Limitation of the study

Some school principals were reluctant to release their students to fill the questionnaires, while some teachers were bent on influencing the responses of their students. These issues were handled tactically by giving a clear explanation that the names of the schools would be well protected. Data were collected from four classes: JSS and SSS 1 and 2 because JSS 3 and SSS 3 students were writing the WAEC & NECO examinations and were hardly present in school.

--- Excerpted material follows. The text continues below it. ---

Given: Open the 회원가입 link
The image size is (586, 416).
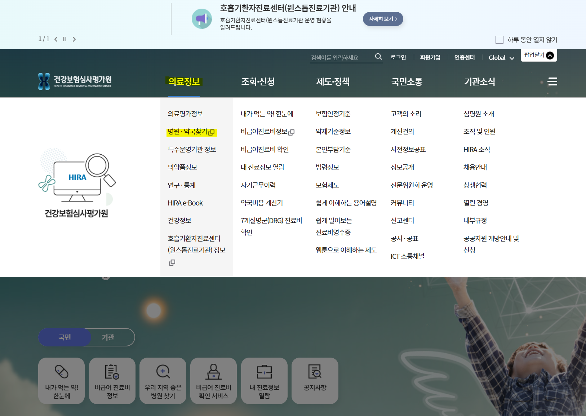Looking at the screenshot, I should coord(430,57).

In conclusion, a large proportion of the study population incorrectly reported the disease was airborne, thus demonstrating a poor knowledge of transmission of EVD. Furthermore, a substantial proportion of the students incorrectly mentioned handwashing with soap and water in a bowl as the preferable way of preventing transmission of the Ebola virus, which could be considered a possible transmission route of microbes. Additionally, our findings revealed a poor sustainability of hygiene behaviour among secondary school students after Nigeria was declared Ebola free. Suboptimal knowledge and misperception of EVD will likely exacerbate reaction in the event of a future outbreak. Therefore, the issue of airborne transmission of EVD should be properly addressed. Proper WASH education is also recommended for administrators, staff and students of secondary schools. Since handwashing plays a crucial role in preventing transmission of diseases as well as EVD, high priority should be placed on adequate training for school administrators, staff and students of secondary schools as well as provision of the necessary facilities. Also, proper monitoring to ensure availability and sustainability of WASH facilities as well as implementation of monitoring and evaluation of hygiene behaviours among secondary school students is necessary to ensure preparedness for future outbreaks. As a matter of urgency, the Ministries of Education and Health should work with the school administrators to put in place standard operating procedures for disease surveillance in various schools.

The authors acknowledge the support of Oyo state Ministry of Education, the principals of selected schools and the students who participated in this study.